Андрис: Мне выдали права по вождению этого барана – такие же, как по вождению автомобиля. Премьеру мы танцевали с Эрикой Лузиной: с ней мы потом танцевали балет «Деревянный принц» и иногда – «Коппелию». На премьеру пришел Григорович, а до этого он приходил в зал. Все знали, что отношения нашего отца и Юрия Николаевича были очень натянутыми, и приход Григоровича на репетицию молодого Лиепы было из ряда вон выходящим событием. Французскую куклу я репетировал с Валерием Лагуновым, и после просмотра и сдачи этой работы мне доверили спектакль, который я станцевал. Буквально через три выступления был юбилей Сулико Вирсаладзе, на котором я опять танцевал Французскую куклу. В спектакле участвовали Михаил Лавровский и Людмила Семеняка. После спектакля на сцену вышли Вирсаладзе и Григорович, артисты откланялись. Потом Юрий Николаевич поздравил меня и тихонько попросил подготовить партию Щелкунчика.
Буквально через полтора месяца я станцевал Щелкунчика. Помню, как кто-то стоял рядом с Григоровичем, когда он смотрел этот спектакль, и снимал на камеру. Иногда разговоры записывались на камеру, хотя человек об этом не подозревал. И была сказана такая фраза: «О, наконец-то у меня появился настоящий Принц!» Это в момент, когда Щелкунчик превращается из куклы в Принца и для всех зрителей наступает момент откровения.
Илзе: Я тоже не могу забыть этот момент, Андрис. Когда я смотрю балет «Щелкунчик», то всегда вижу тебя, потому что в миг, когда твой Щелкунчик отрывал ладони от лица, по залу проходил вздох восхищения – на сцене появлялся настоящий сказочный принц. Это правда.

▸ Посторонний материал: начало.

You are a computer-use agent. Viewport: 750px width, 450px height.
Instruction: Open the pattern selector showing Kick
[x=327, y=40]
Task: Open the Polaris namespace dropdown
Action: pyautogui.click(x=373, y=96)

Андрис: Мне очень нравился первый акт и все, что было поставлено Григоровичем. Это очень музыкально, легко, все прыжки, перекидные – я просто купался в той технике. В постановках Вайнонена обычно были только Па-де-де, вариации и кода. А тут получалось все очень органично, технично, и в этой партии я пытался быть очень романтичным.

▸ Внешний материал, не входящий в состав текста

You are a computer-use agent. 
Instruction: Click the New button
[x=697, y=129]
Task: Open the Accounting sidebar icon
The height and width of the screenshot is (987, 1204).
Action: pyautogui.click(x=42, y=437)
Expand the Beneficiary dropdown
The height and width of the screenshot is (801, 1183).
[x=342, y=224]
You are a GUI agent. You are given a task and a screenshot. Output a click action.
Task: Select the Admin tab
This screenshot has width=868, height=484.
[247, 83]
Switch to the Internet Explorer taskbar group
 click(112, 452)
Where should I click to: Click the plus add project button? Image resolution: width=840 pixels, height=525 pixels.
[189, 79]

После премьеры балета «Щелкунчик» пошли новые серьезные партии, мне предложили готовить партию князя Курбского из балета «Иван Грозный». Это был судьбоносный момент: я был влюблен в эту партию и когда-то видел Бориса Борисовича Акимова – первого исполнителя этой роли, ученика нашего отца. Тут возник конфликт интересов: я начал готовить этот спектакль с Борисом Борисовичем, но мне было тяжело, потому что он направлял меня именно в свою исполнительскую линию, которая когда-то создавалась вместе с Григоровичем. Потом я стал репетировать с Николаем Романовичем Симачевым, потому что Борис Борисович на месяц уехал преподавать, и мы оба получали удовольствие от работы. Премьера была назначена на конец мая, но за две недели до этого объявили, что вместо «Ивана Грозного» пойдет спектакль «Лебединое озеро». То есть моя премьера отменяется. Николай Романович предложил прекратить репетиции, но я две недели все же ходил и репетировал, зная, что спектакля не будет. Вдруг за три дня объявили, что на наш спектакль летят туристы из Германии. В то время Интурист продавал билеты на специальные Арт-туры – прилетал самолет с иностранными туристами, которые платили за билеты валюту, обедали, смотрели спектакль и улетали обратно. Туристы из Германии на «Лебединое озеро» не согласились, потому что уже видели этот спектакль. Тогда пришлось снять Ирека Мухамедова с гастролей, и я танцевал с ним премьеру балета «Иван Грозный».